- What is being asked:
Once you find the line with "Instruction: Check the" in the entries below, print it and each line after it up to and including the line with "The width and height of the screenshot is (2048, 1148).", exactly, without pictures.

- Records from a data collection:
==============================

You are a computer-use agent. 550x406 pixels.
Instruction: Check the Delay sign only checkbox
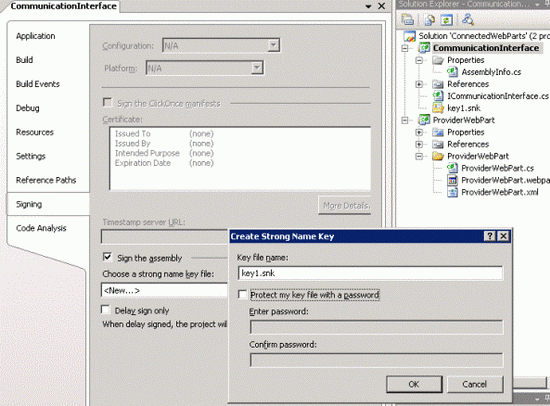click(105, 310)
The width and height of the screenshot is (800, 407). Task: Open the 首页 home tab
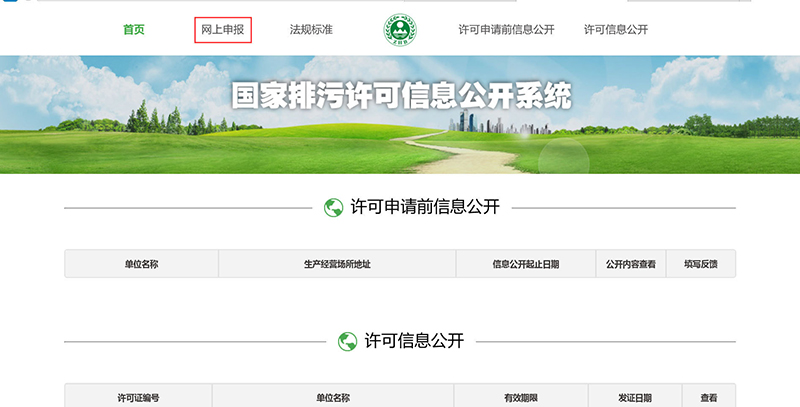tap(134, 30)
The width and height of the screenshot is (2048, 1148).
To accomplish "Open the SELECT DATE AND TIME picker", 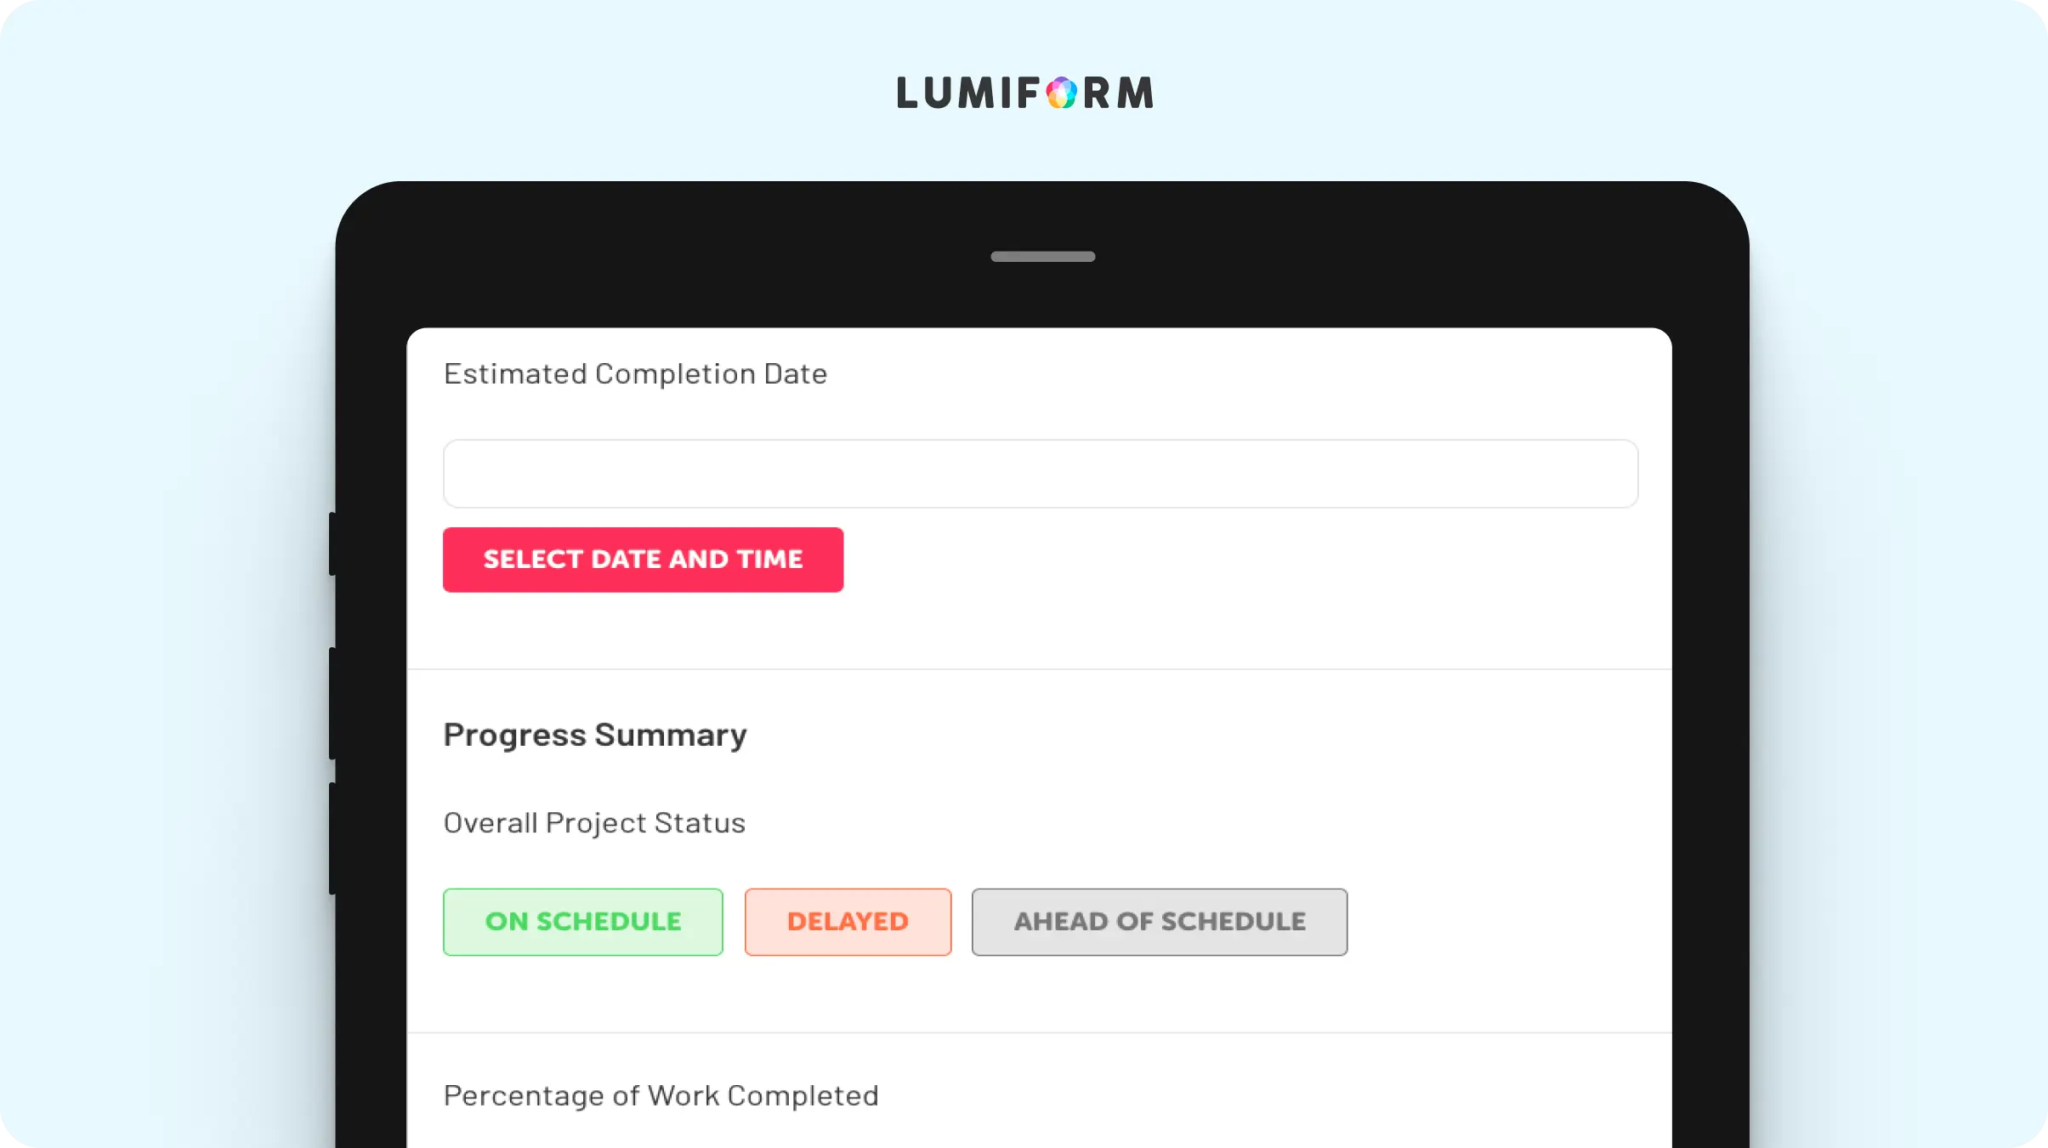I will click(x=643, y=560).
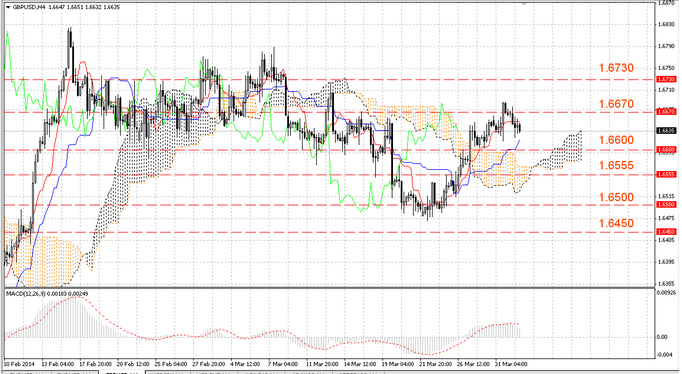Click the black current price tag on axis

point(666,130)
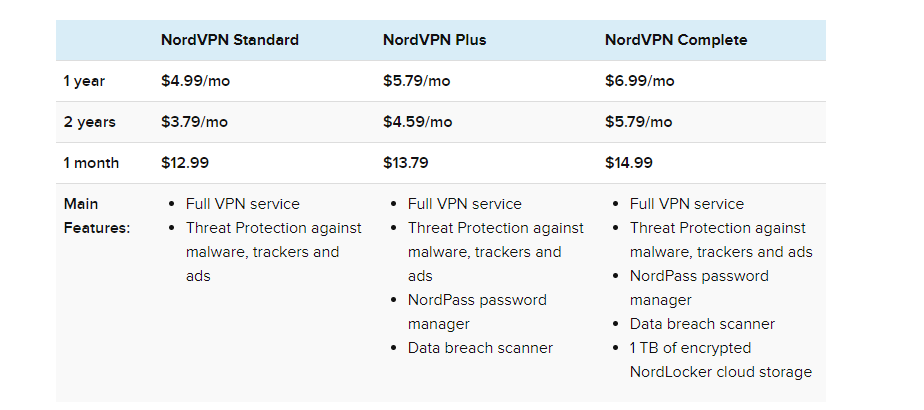
Task: Click the Main Features row label
Action: [96, 215]
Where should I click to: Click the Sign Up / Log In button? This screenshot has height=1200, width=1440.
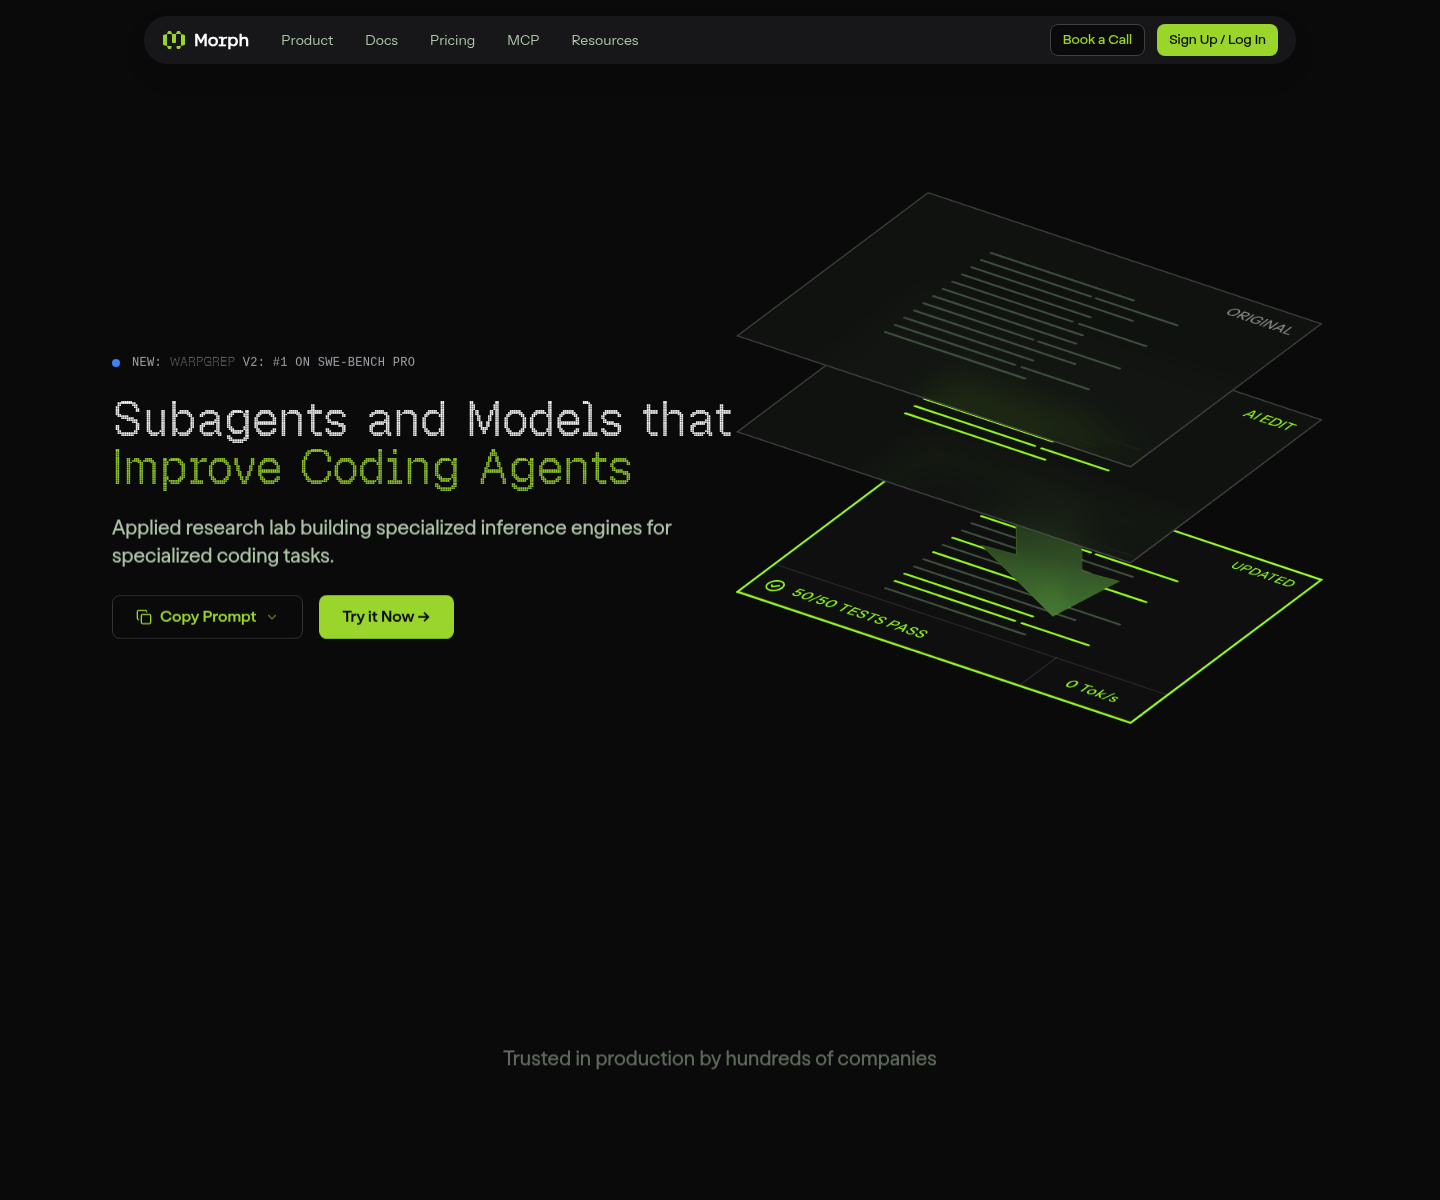pyautogui.click(x=1217, y=40)

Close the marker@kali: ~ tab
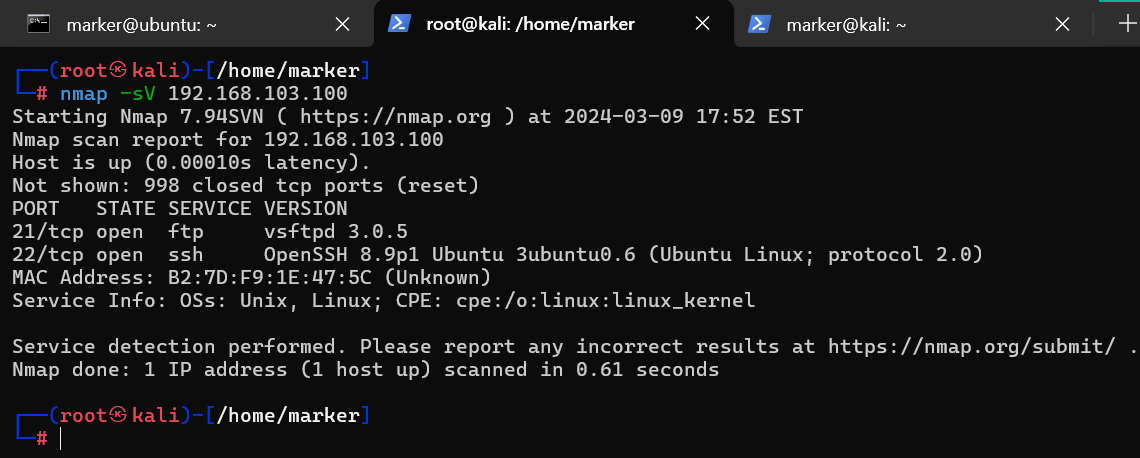(1062, 24)
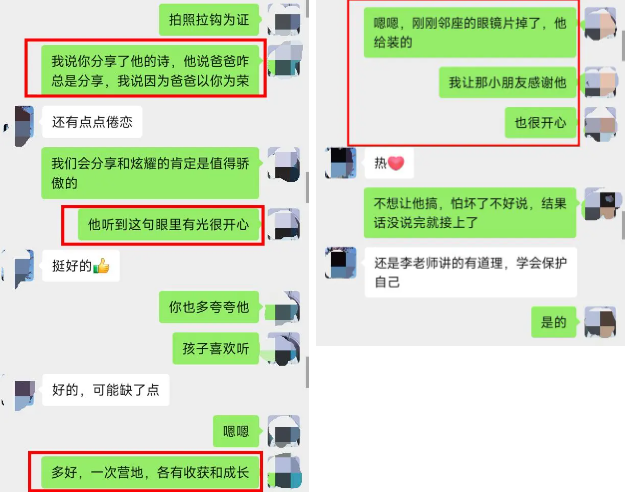Click the "好的，可能缺了点" message bubble

pyautogui.click(x=106, y=390)
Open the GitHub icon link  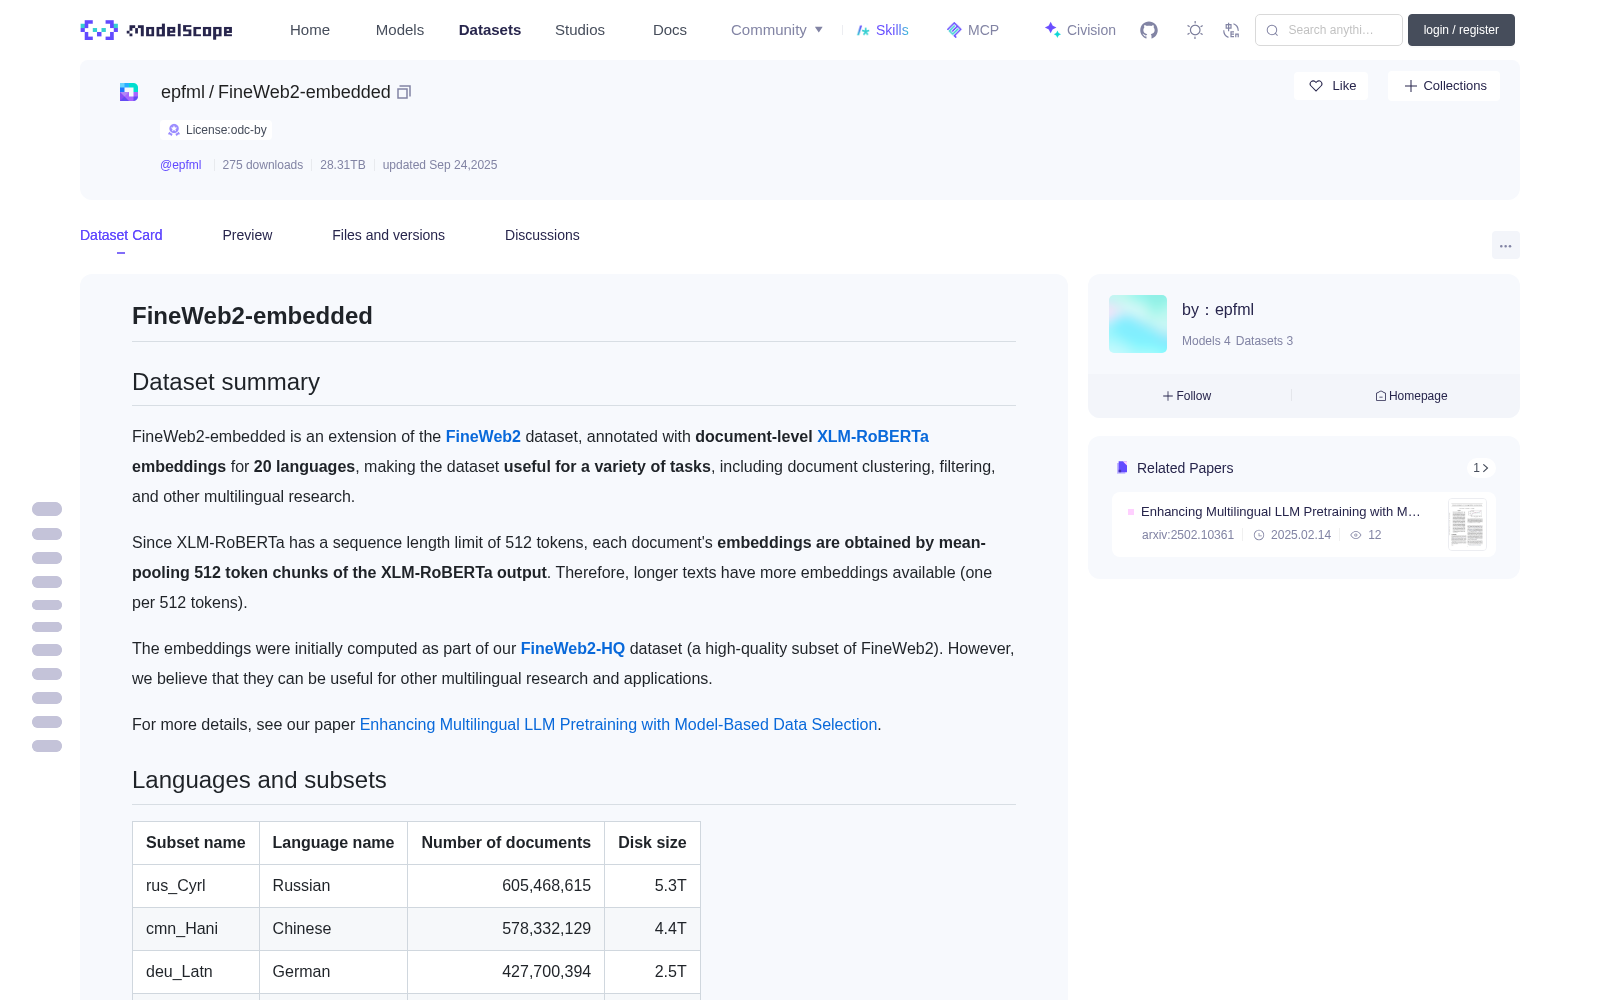[1149, 30]
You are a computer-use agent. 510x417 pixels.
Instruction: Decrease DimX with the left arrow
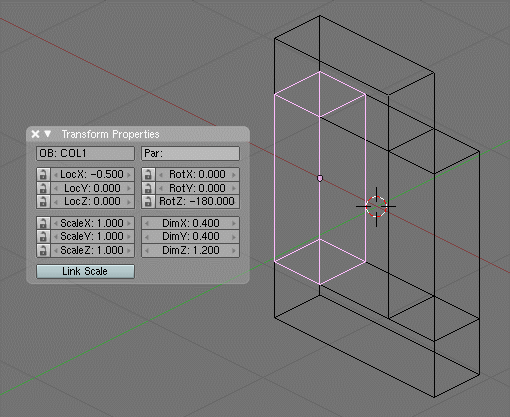point(147,223)
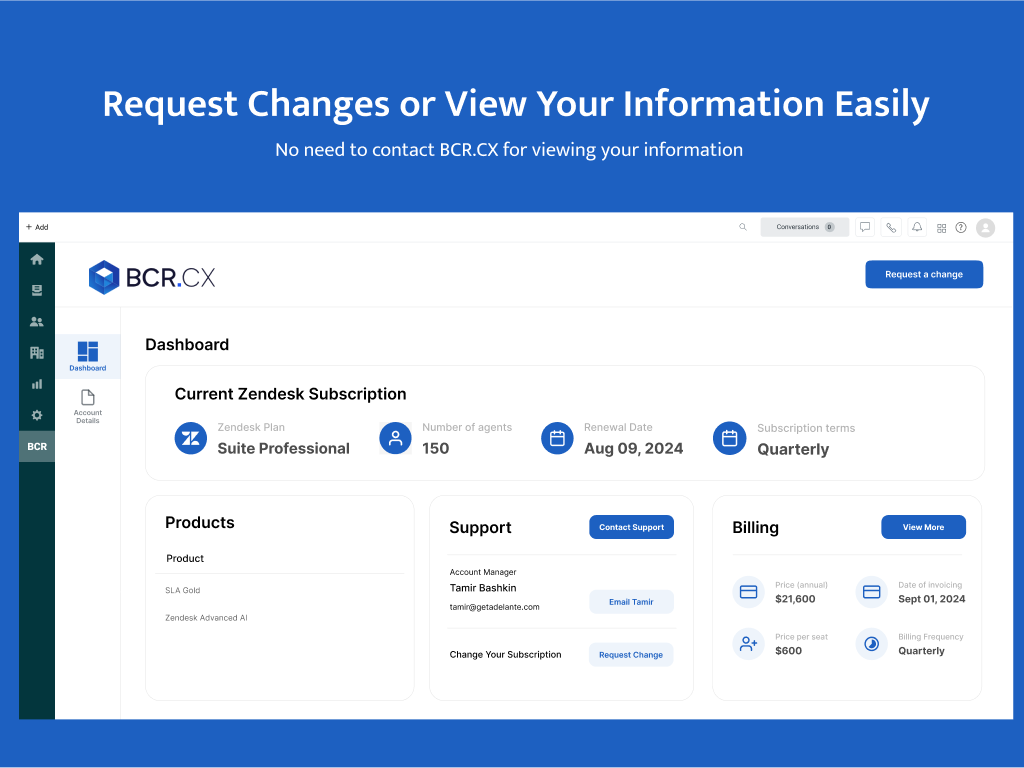
Task: Open the Views inbox icon in sidebar
Action: click(37, 290)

==============================

- Answer for the task:
Instruction: Check the Delay sign only checkbox
click(105, 310)
The width and height of the screenshot is (800, 407). Task: Open the 首页 home tab
tap(134, 30)
The width and height of the screenshot is (2048, 1148).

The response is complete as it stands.